Biodegradable Acid-Responsive Nanocarrier for Enhanced Antibiotic Therapy Against Drug-Resistant Helicobacter Pylori via Urease Inhibition

Abstract

Metal ion-based inhibition of urease activity is a promising strategy for treating Helicobacter pylori (H. pylori) infections. However, the challenges of safe delivery and reducing cytotoxicity persist. In this study, an innovative nanocarrier capable of acid-responsive release of Ag⁺ and antibiotics is developed, with complete degradation after treatment. Mesoporous organosilica nanoparticle (MON) is encapsulated with hyaluronic acid (HA) to prevent drug leakage and further coated with bacterial outer membrane vesicle (OMV) from Escherichia coli Nissle 1917, creating a nanocarrier with cell-protective capabilities. Ag⁺ and antibiotic clarithromycin (CLR) are incorporated into the nanocarrier to form CLR-Ag⁺@MON@HA@OMV (CAMO), designed for the targeted treatment of gastric H. pylori infection. The HA encapsulation ensures acid-responsive release of CLR and Ag⁺ in the stomach, preventing premature release at non-inflammatory sites.
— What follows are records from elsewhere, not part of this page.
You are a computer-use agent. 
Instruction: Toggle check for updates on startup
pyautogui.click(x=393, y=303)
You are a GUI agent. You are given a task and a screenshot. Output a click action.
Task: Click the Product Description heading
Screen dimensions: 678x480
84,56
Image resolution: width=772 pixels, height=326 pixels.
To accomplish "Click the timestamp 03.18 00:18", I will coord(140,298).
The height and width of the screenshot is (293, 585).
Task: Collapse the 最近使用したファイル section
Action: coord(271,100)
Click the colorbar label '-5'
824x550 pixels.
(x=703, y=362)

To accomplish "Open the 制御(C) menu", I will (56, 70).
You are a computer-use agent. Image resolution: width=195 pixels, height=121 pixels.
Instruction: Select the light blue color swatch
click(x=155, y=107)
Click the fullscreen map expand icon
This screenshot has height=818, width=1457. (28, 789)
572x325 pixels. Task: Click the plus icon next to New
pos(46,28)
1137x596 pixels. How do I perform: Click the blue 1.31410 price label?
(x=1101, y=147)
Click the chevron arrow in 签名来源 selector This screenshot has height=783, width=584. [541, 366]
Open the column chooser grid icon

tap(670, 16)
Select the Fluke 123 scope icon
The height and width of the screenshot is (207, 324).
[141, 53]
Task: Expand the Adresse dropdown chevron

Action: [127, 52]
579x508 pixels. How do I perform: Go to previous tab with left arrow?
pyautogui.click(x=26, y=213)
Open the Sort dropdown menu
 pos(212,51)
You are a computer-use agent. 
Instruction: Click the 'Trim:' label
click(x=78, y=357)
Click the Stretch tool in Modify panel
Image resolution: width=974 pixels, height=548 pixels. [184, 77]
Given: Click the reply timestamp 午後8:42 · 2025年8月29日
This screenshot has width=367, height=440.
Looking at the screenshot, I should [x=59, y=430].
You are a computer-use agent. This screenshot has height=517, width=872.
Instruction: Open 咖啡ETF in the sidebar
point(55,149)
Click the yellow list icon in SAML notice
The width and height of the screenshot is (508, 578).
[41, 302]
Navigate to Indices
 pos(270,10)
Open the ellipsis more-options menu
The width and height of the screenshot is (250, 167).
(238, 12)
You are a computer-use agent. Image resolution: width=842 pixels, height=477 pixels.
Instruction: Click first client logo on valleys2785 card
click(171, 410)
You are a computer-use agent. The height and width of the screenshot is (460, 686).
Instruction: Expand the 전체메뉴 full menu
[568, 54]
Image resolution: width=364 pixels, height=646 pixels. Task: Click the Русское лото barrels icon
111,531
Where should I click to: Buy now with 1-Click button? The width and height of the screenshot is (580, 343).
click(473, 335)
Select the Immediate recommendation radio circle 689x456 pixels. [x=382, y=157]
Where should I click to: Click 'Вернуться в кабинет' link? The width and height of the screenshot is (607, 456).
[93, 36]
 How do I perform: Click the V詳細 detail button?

There is a potential for Ag⁺ in CAMO to replace Ni²⁺ at the active site of urease, enhancing the bactericidal effect of CLR through urease inhibition. Furthermore, the OMV provides additional cytoprotection, mitigating cell damage and inflammation response induced by the H. pylori infection. This study introduces a safe and effective nanocarrier that eradicates H. pylori and alleviates gastric inflammation.